Parameter Type Description Default
instrument str Instrument name Required
path Path Data folder path Required
start datetime Start time (optional) None (files' first record)
end datetime End time (optional) None (files' last record)
mean_freq str Averaging frequency ('1h', '30min', '1D'); omit for native resolution None (no resampling)
fill_missing bool True pads output to the requested range; False clamps to data coverage True
reset bool Force re-read (ignore cache) False
qc bool/str Quality control on/off, or QC report frequency ('1MS', '1D') True

Optional date range

start and end are independent. Omit both to read everything the files contain, or pass just one side to bound only that end:

# Full coverage of the files in the folder
data = RawDataReader('AE33', path)

# Everything from a start date onwards (no upper bound)
data = RawDataReader('AE33', path, start=datetime(2024, 6, 1))

# Everything up to an end date (no lower bound)
data = RawDataReader('AE33', path, end=datetime(2024, 6, 30))
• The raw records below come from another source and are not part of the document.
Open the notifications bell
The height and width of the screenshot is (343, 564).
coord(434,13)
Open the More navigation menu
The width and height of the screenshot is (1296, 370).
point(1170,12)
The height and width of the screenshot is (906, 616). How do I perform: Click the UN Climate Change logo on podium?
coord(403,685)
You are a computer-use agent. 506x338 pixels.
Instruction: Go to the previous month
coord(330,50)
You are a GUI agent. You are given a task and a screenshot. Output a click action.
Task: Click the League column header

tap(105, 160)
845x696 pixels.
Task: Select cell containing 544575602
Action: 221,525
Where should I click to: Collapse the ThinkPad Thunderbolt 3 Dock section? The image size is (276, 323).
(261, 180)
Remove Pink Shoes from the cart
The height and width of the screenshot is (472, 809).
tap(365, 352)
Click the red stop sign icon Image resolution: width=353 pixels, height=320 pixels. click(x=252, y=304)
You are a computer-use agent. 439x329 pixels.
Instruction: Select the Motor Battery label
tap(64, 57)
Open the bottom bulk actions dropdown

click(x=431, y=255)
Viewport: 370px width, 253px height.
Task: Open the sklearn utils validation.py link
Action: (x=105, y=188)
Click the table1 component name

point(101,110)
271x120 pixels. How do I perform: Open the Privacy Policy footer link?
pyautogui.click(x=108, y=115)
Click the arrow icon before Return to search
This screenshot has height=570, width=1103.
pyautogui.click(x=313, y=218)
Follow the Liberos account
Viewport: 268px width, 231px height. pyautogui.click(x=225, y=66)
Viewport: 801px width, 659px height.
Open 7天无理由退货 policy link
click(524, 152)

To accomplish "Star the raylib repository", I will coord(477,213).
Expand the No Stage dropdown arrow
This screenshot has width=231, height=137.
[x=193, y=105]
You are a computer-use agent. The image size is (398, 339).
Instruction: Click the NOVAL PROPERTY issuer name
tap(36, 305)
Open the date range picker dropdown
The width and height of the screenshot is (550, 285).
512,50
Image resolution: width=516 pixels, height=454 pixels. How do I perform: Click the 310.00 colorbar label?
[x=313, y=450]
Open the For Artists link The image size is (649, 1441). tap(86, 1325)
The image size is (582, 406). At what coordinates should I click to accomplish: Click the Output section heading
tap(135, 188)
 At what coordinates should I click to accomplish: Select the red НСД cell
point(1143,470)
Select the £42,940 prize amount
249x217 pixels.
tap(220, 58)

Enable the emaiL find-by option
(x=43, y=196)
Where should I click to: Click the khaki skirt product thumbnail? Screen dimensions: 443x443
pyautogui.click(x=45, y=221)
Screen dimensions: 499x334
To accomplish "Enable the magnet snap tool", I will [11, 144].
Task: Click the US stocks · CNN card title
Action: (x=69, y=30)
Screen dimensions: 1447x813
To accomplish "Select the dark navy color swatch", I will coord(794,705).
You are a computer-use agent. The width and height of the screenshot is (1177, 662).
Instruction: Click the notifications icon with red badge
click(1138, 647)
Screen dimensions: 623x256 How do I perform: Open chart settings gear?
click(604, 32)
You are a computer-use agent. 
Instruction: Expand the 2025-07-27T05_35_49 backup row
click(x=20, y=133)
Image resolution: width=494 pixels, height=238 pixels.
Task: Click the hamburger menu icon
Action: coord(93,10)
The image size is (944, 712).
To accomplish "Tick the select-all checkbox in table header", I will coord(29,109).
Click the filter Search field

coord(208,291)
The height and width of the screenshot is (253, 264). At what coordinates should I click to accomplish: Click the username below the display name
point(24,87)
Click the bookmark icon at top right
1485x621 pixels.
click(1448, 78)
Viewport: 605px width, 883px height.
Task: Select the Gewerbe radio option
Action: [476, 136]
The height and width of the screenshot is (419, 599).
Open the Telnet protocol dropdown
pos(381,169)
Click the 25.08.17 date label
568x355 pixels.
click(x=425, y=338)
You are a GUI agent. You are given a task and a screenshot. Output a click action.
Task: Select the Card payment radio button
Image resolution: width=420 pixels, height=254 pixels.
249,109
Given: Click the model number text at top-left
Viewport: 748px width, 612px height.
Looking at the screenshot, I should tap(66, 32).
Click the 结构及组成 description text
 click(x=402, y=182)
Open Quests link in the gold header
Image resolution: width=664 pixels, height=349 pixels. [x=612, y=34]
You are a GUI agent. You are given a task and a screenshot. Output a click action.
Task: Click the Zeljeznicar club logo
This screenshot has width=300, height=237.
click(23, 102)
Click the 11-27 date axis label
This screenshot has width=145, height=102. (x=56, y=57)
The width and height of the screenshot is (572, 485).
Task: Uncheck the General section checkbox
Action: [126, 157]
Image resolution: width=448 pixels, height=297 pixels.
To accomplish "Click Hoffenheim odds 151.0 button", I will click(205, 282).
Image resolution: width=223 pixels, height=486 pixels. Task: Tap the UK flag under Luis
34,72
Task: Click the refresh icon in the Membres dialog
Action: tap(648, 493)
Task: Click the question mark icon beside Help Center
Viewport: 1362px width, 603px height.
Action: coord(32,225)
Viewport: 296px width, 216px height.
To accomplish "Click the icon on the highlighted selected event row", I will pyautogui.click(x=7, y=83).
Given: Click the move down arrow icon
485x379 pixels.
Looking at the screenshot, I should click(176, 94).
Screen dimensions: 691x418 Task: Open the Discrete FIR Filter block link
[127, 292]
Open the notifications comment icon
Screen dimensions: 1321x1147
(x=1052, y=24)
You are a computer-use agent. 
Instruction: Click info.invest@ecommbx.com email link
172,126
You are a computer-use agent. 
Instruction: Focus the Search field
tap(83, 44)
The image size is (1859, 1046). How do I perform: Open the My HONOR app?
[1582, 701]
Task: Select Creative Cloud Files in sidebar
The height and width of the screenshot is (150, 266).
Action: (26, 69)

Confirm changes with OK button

Native resolution (mean_freq)

By default no resampling is applied and the data keeps the instrument's native time resolution (e.g. 1 min, 5 min, 1 h). Pass mean_freq only when you want averaged output:

# Native resolution (default) — no resampling
data = RawDataReader('AE33', path, start, end)

# Hourly means
hourly = RawDataReader('AE33', path, start, end, mean_freq='1h')

# 30-minute means
half_hourly = RawDataReader('AE33', path, start, end, mean_freq='30min')

Reading result metadata (df.attrs)

Every result carries provenance and coverage metadata in df.attrs. Because the default fill_missing=True pads the frame to the requested range (so it may be mostly NaN), df.attrs['coverage_*'] is the quickest way to see what the files actually contained:

df = RawDataReader('AE33', path, start='2024-01-01', end='2024-12-31')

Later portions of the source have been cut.